Towards Seeing Bones at Radio Frequency
This addresses the challenge of non-invasive medical or security imaging with RF, though it appears incremental as it builds on prior penetration-based RF imaging methods.
The paper tackles the problem of achieving high-resolution X-ray-like bone imaging at radio frequencies by introducing MCT, a penetration-based RF-imaging system that improves resolution from sub-decimeter to sub-centimeter in meat models.
Wireless sensing literature has long aspired to achieve X-ray-like vision at radio frequencies. Yet, state-of-the-art wireless sensing literature has yet to generate the archetypal X-ray image: one of the bones beneath flesh. In this paper, we explore MCT, a penetration-based RF-imaging system for imaging bones at mm-resolution, one that significantly exceeds prior penetration-based RF imaging literature.

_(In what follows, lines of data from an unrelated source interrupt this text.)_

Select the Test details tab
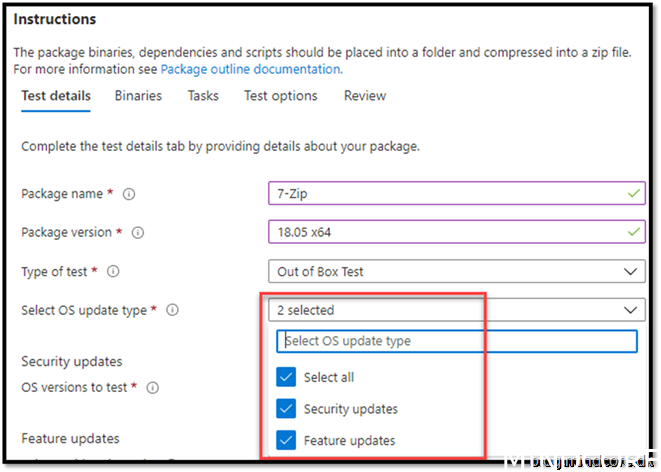tap(56, 96)
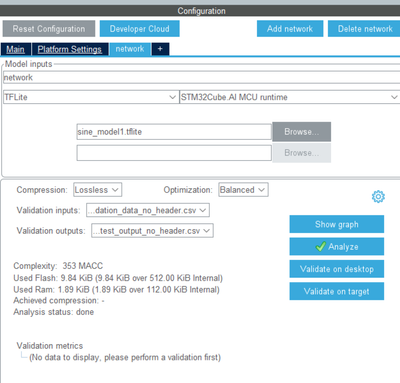Open the Compression Lossless dropdown
400x383 pixels.
click(97, 190)
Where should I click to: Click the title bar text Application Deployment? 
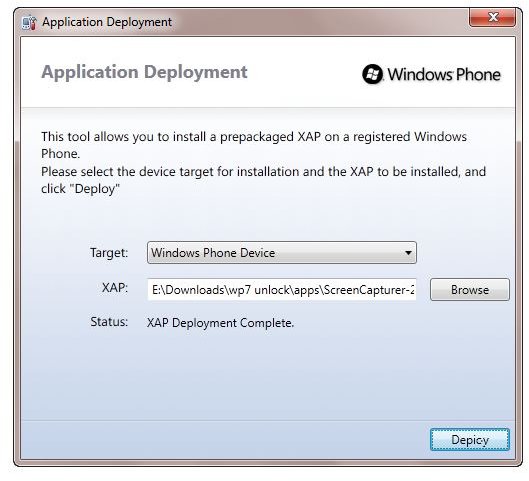[x=107, y=22]
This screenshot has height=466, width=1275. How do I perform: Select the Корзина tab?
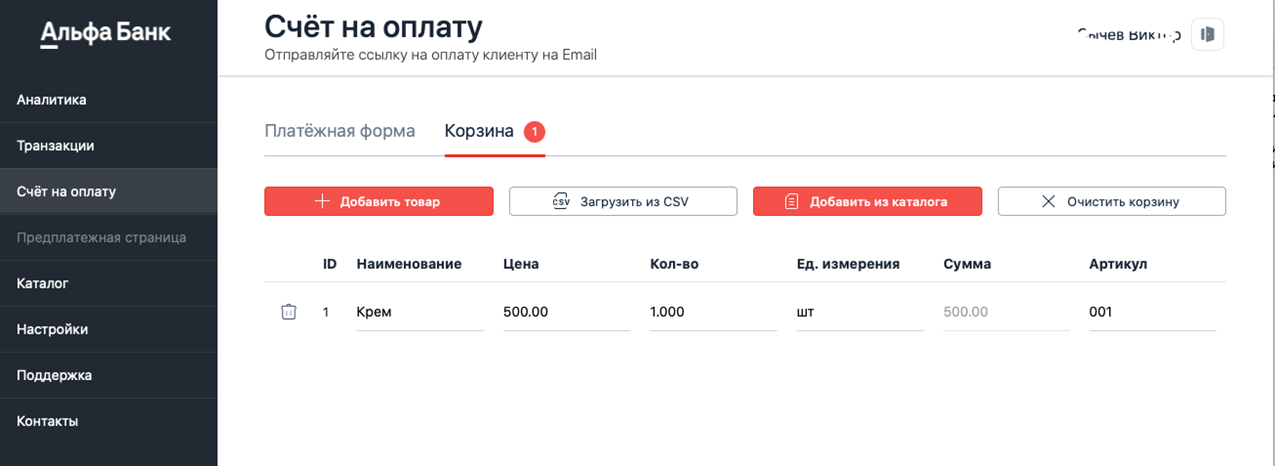479,131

Indeed the long wavelength, significant attenuation and complex diffraction that occur as RF propagates through flesh, have long limited imaging resolution (to several centimeters at best). We address these concerns through a novel penetration-based synthetic aperture algorithm, coupled with a learning-based pipeline to correct for diffraction-induced artifacts. A detailed evaluation of meat models demonstrates a resolution improvement from sub-decimeter to sub-centimeter over prior art in RF penetrative imaging.